La película fue vendida como un asalto más a la taquilla estadounidense por parte de Verhoeven como lo había sido Instinto básico. Pero de nuevo el holandés estaba siendo más inteligente que todos. Si la película que puso de moda el cruce de piernas de Sharon Stone era una fabulosa y adictiva farsa a través de un thriller erótico, Starship Troopers no se quedaba atrás. El film parecía hacer la típica carrera de un film revientaquillas, éxito de publico y palos de la critica que sólo alababan sus (apabullantes) efectos especiales. Y lo más significativa, algunos críticos la tachaban de fascista. Aunque parezca lo contrario, con esta reacción Verhoeven lo había logrado.

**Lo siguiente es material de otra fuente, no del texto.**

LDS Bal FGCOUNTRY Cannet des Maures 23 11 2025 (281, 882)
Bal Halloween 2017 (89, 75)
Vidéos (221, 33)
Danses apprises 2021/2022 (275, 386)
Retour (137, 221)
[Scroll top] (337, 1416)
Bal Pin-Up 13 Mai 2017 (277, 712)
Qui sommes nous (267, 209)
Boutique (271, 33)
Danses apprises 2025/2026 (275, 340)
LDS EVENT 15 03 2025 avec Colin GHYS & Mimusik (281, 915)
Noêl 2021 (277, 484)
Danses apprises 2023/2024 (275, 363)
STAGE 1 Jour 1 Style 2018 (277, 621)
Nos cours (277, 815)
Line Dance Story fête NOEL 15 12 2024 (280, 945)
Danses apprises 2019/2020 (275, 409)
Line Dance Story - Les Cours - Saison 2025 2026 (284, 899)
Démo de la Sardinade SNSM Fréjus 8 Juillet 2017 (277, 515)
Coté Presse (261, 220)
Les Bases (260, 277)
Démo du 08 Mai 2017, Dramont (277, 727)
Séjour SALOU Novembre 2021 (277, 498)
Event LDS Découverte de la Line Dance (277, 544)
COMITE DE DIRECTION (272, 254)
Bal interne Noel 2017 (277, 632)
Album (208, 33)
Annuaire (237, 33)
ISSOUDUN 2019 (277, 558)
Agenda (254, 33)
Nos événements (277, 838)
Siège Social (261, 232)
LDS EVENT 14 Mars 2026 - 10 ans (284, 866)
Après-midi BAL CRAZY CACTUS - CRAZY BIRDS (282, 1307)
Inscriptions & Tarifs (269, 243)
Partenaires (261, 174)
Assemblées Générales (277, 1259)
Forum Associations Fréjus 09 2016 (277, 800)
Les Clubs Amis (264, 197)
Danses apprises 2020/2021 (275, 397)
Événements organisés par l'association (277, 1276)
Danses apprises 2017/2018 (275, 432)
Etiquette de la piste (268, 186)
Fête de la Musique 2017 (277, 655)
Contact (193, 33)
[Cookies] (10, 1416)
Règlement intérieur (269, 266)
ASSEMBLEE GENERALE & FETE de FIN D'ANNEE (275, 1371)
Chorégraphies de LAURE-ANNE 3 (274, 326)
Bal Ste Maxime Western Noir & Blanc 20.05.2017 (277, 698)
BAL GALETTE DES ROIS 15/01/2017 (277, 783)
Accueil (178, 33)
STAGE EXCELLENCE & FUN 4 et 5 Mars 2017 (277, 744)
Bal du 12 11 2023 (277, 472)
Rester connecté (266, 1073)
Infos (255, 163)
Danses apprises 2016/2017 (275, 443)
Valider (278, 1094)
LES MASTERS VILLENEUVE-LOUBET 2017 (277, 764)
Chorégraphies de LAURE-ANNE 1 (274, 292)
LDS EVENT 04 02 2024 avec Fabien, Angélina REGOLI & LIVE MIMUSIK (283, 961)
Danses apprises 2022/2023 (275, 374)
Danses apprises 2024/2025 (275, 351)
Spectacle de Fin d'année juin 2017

Porque para ser critico o irónico lo mejor es mostrar a lo que quieres criticar en su máximo esplendor...o idiotez. Starship Troopers es todo un asalto contra el fascismo trasnochado que muestran algunos paises o superpotencias a traves de sus aparatos militares. Para ello se rodea de elementos como un megapatriotismo absurdo o tramas entre los personajes cercanas al nivel intelectual de Melrose Place. Todo está estudiado para el resultado final, mostrar el absurdo de los aparatos militares, las guerras preventivas u invasiones varias. El casting también es clave. Olvidémonos del talento interpretativo, Verhoven se rodea de tipos duros (el inefable Michael Ironside), malos actores guapitos (Casper Van Dien) y cuerpos esculturales (Denise Richards), que colaboran a hacer más demoledora esta farsa militar.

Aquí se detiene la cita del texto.